Alois Hotschnig: Der Silberfuchs meiner Mutter

Vielen Dank an Literaturkritiker Carsten Otte für den Hinweis auf den Roman „Der Silberfuchs meiner Mutter“ von Alois Hotschning. Ich teile seine Begeisterung für dieses Buch.

„Nazihure“ oder ein klein wenig freundlicher „Naziliebchen“ wurden Frauen tituliert, die sich in einem der besetzten Länder in einen deutschen Soldaten verliebten. Das war nicht nur verletzend. Es konnte auch gefährlich werden für die Frauen und ihren Nachwuchs. Kein Wunder also, dass so mancher Soldat versuchte, seine Freundinnen heim ins Reich zu bringen. Doch dort galten sie auch als Huren. Im konkreten Fall „Norwegerhure“.

Der Roman erzählt aus der Perspektive des Sohnes die Geschichte seiner norwegischen Mutter und seines österreichischen Vaters. Als seine Mutter schwanger wurde, unterzog sie sich einer Untersuchung durch die berüchtigte Nazi-Organisation Lebensborn. Diese bestätigte ihre guten „arischen“ Gene und organisierte ihre Reise von Oslo über Berlin nach Hohenems im Jahr 1942. Dort wird Heinz geboren. Doch der Vater muss weiter am Krieg teilnehmen, trennte sich wohl auf Druck der eigenen Familie von seiner norwegischen Freundin. Die Mutter sitzt einsam und ohne Kenntnisse der deutschen Sprache in der Kleinstadt, bricht nach der Geburt des Kindes zusammen, sodass sie in die Psychiatrie eingewiesen wird. Die ersten Jahre verbringt der Sohn daher bei einer Pflegefamilie.
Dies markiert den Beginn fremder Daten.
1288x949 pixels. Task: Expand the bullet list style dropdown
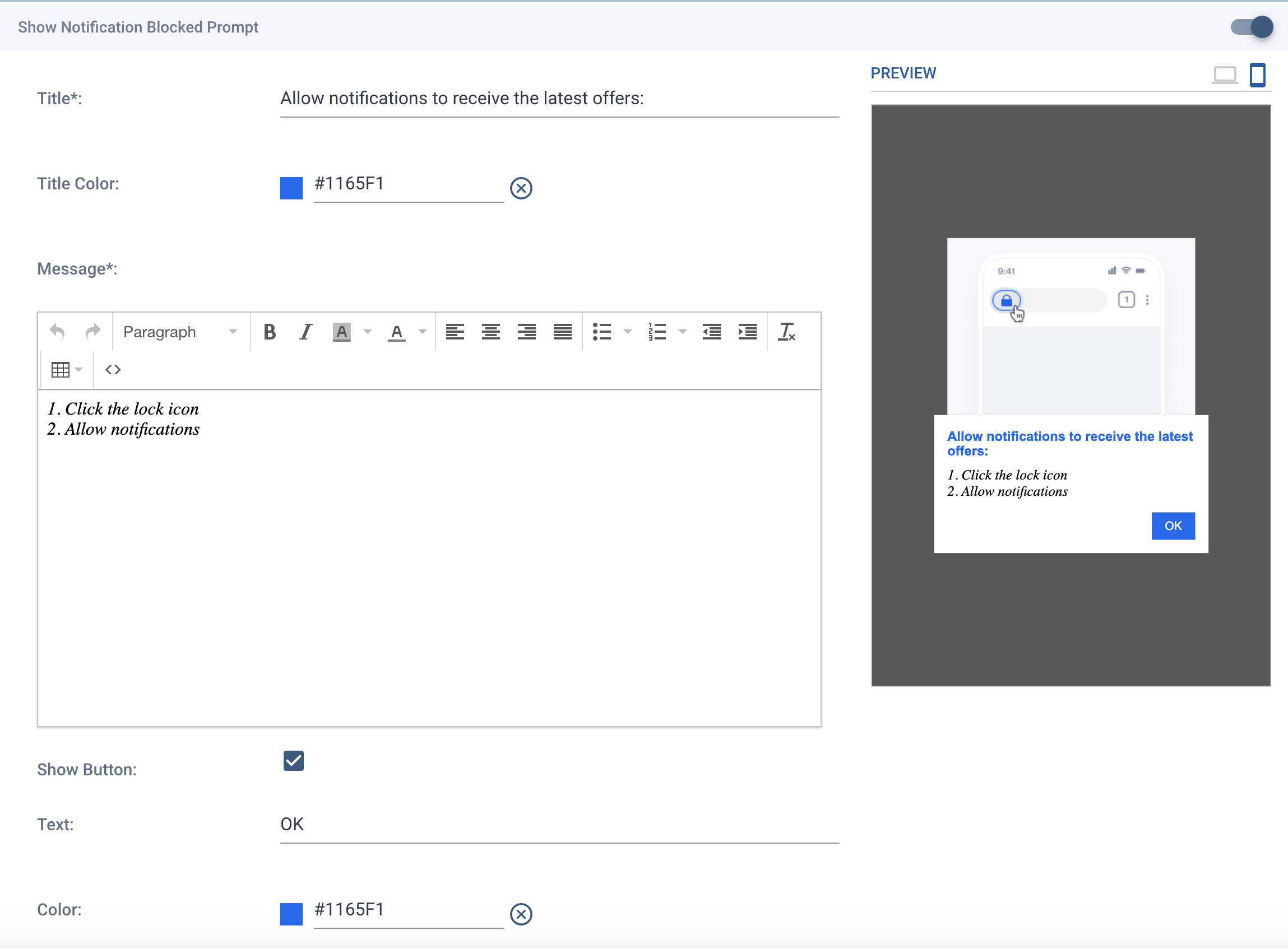tap(628, 332)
Nach ihrer Entlassung nimmt die Mutter ihr Kind zu sich und versucht nach dem Krieg einen Neustart in Hohenems. Eine Heimat findet sie dort nie. Auch wenn sie später einen Bürger aus Hohenems heiratet. Ihr Mann ist Säufer, was die Situation der Familie mit inzwischen drei Kindern verschärft. Heinz als ältester Sohn übernimmt früh Verantwortung für die vereinsamte und kranke Mutter ebenso wie für die kleineren Halbgeschwister. Denn die Mutter leidet unter Epilepsie, wird immer wieder in die Psychiatrie eingeliefert und mit den damaligen Mitteln der Elektroschocks gefoltert. Zur Epilepsie gesellt sich eine Depression mit den üblichen Wellen. Die Kinder erhalten sie am Leben auch in ihren düstersten Momenten.

Trotz allem zerbricht das Kind nicht. Heinz wird ein erfolgreicher Schauspieler, der seine Mutter bis zuletzt zur Seite steht. Seinen Vater lernt er erstmals kennen, als er 60 Jahre alt war.

Die Geschichte basiert auf dem Leben des österreichischen Schauspielers Heinz Fitz. Natürlich hat sich Alois Hotschning künstlerische Freiheiten für die literarische Bearbeitung genommen. Zum Glück, denn so gerät man als Leser:in in einen wahren Leserausch!